Collected data
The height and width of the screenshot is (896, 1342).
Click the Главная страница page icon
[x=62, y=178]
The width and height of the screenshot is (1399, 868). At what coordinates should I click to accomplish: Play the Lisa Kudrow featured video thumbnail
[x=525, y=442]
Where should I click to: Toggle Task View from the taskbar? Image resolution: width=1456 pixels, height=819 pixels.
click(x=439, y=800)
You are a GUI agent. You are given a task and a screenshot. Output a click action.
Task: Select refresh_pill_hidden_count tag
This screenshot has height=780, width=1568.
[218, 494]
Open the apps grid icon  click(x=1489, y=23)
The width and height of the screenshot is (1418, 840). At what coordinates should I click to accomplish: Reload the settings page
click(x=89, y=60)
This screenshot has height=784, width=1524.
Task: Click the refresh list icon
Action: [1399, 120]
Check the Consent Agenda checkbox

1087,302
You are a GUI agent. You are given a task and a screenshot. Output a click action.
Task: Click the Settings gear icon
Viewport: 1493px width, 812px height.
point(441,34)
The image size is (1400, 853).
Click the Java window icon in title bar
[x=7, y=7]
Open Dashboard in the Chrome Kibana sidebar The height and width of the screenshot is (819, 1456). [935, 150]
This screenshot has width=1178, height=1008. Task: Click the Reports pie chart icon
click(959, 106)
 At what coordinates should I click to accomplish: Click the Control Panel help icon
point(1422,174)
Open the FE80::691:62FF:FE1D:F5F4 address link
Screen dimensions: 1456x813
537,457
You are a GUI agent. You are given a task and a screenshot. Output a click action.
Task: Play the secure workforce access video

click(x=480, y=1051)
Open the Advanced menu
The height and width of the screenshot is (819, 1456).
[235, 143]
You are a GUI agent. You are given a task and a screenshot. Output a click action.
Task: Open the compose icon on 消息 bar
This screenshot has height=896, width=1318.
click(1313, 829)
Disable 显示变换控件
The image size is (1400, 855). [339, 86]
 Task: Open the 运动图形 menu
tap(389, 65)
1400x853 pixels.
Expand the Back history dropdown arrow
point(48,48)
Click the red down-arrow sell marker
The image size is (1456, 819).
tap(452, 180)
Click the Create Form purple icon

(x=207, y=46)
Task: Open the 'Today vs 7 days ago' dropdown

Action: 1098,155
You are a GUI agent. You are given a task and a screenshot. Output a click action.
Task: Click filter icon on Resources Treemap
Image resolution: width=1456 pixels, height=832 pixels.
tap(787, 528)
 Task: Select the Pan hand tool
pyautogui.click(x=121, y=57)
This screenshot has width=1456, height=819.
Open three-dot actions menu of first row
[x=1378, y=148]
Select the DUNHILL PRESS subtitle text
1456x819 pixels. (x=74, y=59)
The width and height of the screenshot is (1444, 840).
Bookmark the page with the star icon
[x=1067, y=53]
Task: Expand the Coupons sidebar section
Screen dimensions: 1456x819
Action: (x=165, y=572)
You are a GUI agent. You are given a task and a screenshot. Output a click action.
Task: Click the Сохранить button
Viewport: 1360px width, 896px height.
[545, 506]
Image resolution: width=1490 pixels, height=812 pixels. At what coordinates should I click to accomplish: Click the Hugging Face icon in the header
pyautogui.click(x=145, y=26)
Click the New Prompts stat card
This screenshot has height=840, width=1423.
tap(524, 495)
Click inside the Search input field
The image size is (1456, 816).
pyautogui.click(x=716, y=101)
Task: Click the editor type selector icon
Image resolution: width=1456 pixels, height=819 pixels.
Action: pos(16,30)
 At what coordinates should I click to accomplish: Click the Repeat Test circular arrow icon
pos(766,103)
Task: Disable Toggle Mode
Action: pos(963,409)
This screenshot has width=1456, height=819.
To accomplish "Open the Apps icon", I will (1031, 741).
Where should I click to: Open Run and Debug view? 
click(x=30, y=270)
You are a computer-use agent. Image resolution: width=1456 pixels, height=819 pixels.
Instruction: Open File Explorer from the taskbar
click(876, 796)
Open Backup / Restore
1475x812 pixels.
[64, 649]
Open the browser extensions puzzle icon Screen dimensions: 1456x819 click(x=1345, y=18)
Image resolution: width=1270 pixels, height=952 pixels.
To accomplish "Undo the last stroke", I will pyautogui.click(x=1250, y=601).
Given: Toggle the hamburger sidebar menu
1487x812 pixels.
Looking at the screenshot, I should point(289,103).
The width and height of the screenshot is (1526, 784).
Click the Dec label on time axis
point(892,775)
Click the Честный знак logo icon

YOUR OBJECTIVE
Reproduce the entries exactly as they appear.

RESPONSE
The height and width of the screenshot is (896, 1342).
Click the Главная страница page icon
[x=62, y=178]
The width and height of the screenshot is (1399, 868). At what coordinates should I click to accomplish: Play the Lisa Kudrow featured video thumbnail
[x=525, y=442]
Where should I click to: Toggle Task View from the taskbar? Image resolution: width=1456 pixels, height=819 pixels.
click(x=439, y=800)
You are a GUI agent. You are given a task and a screenshot. Output a click action.
Task: Select refresh_pill_hidden_count tag
This screenshot has height=780, width=1568.
[218, 494]
Open the apps grid icon  click(x=1489, y=23)
The width and height of the screenshot is (1418, 840). At what coordinates should I click to accomplish: Reload the settings page
click(x=89, y=60)
This screenshot has height=784, width=1524.
Task: Click the refresh list icon
Action: [1399, 120]
Check the Consent Agenda checkbox

1087,302
You are a GUI agent. You are given a task and a screenshot. Output a click action.
Task: Click the Settings gear icon
Viewport: 1493px width, 812px height.
point(441,34)
The image size is (1400, 853).
Click the Java window icon in title bar
[x=7, y=7]
Open Dashboard in the Chrome Kibana sidebar The height and width of the screenshot is (819, 1456). [935, 150]
This screenshot has width=1178, height=1008. Task: Click the Reports pie chart icon
click(959, 106)
 At what coordinates should I click to accomplish: Click the Control Panel help icon
point(1422,174)
Open the FE80::691:62FF:FE1D:F5F4 address link
Screen dimensions: 1456x813
537,457
You are a GUI agent. You are given a task and a screenshot. Output a click action.
Task: Play the secure workforce access video

click(x=480, y=1051)
Open the Advanced menu
The height and width of the screenshot is (819, 1456).
[235, 143]
You are a GUI agent. You are given a task and a screenshot. Output a click action.
Task: Open the compose icon on 消息 bar
This screenshot has height=896, width=1318.
click(1313, 829)
Disable 显示变换控件
The image size is (1400, 855). [339, 86]
 Task: Open the 运动图形 menu
tap(389, 65)
1400x853 pixels.
Expand the Back history dropdown arrow
point(48,48)
Click the red down-arrow sell marker
The image size is (1456, 819).
tap(452, 180)
Click the Create Form purple icon

(x=207, y=46)
Task: Open the 'Today vs 7 days ago' dropdown

Action: 1098,155
You are a GUI agent. You are given a task and a screenshot. Output a click action.
Task: Click filter icon on Resources Treemap
Image resolution: width=1456 pixels, height=832 pixels.
tap(787, 528)
 Task: Select the Pan hand tool
pyautogui.click(x=121, y=57)
This screenshot has width=1456, height=819.
Open three-dot actions menu of first row
[x=1378, y=148]
Select the DUNHILL PRESS subtitle text
1456x819 pixels. (x=74, y=59)
The width and height of the screenshot is (1444, 840).
Bookmark the page with the star icon
[x=1067, y=53]
Task: Expand the Coupons sidebar section
Screen dimensions: 1456x819
Action: (x=165, y=572)
You are a GUI agent. You are given a task and a screenshot. Output a click action.
Task: Click the Сохранить button
Viewport: 1360px width, 896px height.
[545, 506]
Image resolution: width=1490 pixels, height=812 pixels. At what coordinates should I click to accomplish: Click the Hugging Face icon in the header
pyautogui.click(x=145, y=26)
Click the New Prompts stat card
This screenshot has height=840, width=1423.
tap(524, 495)
Click inside the Search input field
The image size is (1456, 816).
pyautogui.click(x=716, y=101)
Task: Click the editor type selector icon
Image resolution: width=1456 pixels, height=819 pixels.
Action: pos(16,30)
 At what coordinates should I click to accomplish: Click the Repeat Test circular arrow icon
pos(766,103)
Task: Disable Toggle Mode
Action: pos(963,409)
This screenshot has width=1456, height=819.
To accomplish "Open the Apps icon", I will (1031, 741).
Where should I click to: Open Run and Debug view? 
click(x=30, y=270)
You are a computer-use agent. Image resolution: width=1456 pixels, height=819 pixels.
Instruction: Open File Explorer from the taskbar
click(876, 796)
Open Backup / Restore
1475x812 pixels.
[64, 649]
Open the browser extensions puzzle icon Screen dimensions: 1456x819 click(x=1345, y=18)
Image resolution: width=1270 pixels, height=952 pixels.
To accomplish "Undo the last stroke", I will pyautogui.click(x=1250, y=601).
Given: Toggle the hamburger sidebar menu
1487x812 pixels.
Looking at the screenshot, I should point(289,103).
The width and height of the screenshot is (1526, 784).
Click the Dec label on time axis
point(892,775)
Click the Честный знак logo icon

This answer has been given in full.